According to a recent Globe and Mail report, as the number of older adults increases in Ontario, more long-term and dementia care beds are promised but francophone patients and other cultural minorities need to be considered as services are allotted.  When language is a barrier, care suffers and patients with chronic health conditions may not get the treatment they require quickly or easily.  Diagnosis becomes more difficult when an accurate history can’t be taken and frequently more tests than should be necessary are run and hospital stays lengthened. 

Why do people with dementia often revert to their first language?  It usually occurs in patients who are more proficient in their first language than their second.  Long-term familiar memories use more of the brain’s cortex or outer layer, while short-term memories rely on the hippocampus which is more likely to be affected at the start of dementia in older age.  Learn more about this phenomenon in McGill University study, Bilingualism and Neuropsychiatric Disorders.

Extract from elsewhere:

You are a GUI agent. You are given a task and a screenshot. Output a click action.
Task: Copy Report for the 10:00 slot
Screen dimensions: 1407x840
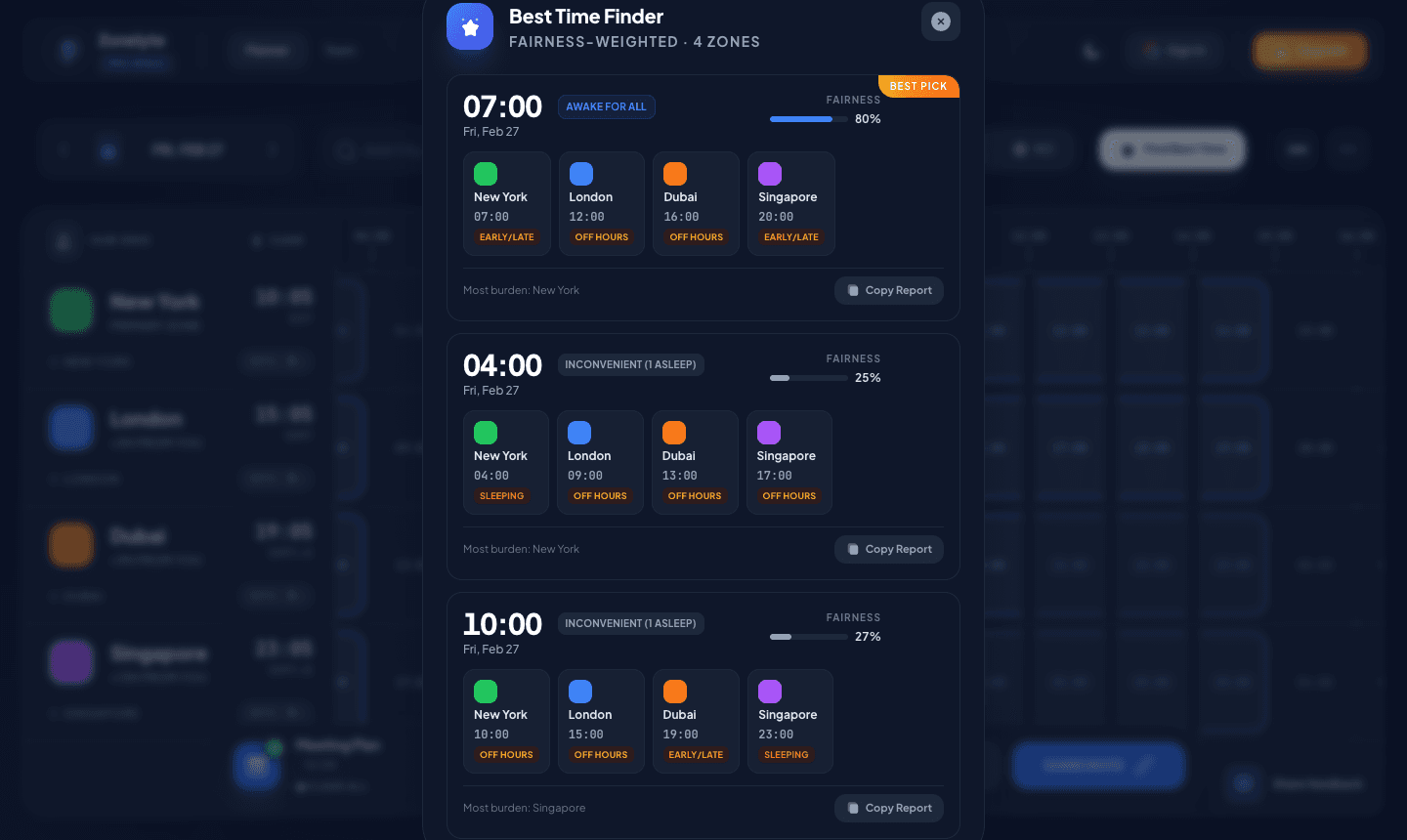coord(888,808)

Language barriers also play a role in accessing accurate dementia testing and participation in clinical trials, which generally caution against using interpreters who may inadvertently alter study outcomes.  According to recent census data, nearly 6 million Americans over the age of 60 including 2.2 million Spanish speakers, do not speak English well.   Learn more about racial and cultural disparity and Alzheimer’s research by following this link to UsAgainstAlzheimer’s, a non-profit organization committed to stopping AD by 2020.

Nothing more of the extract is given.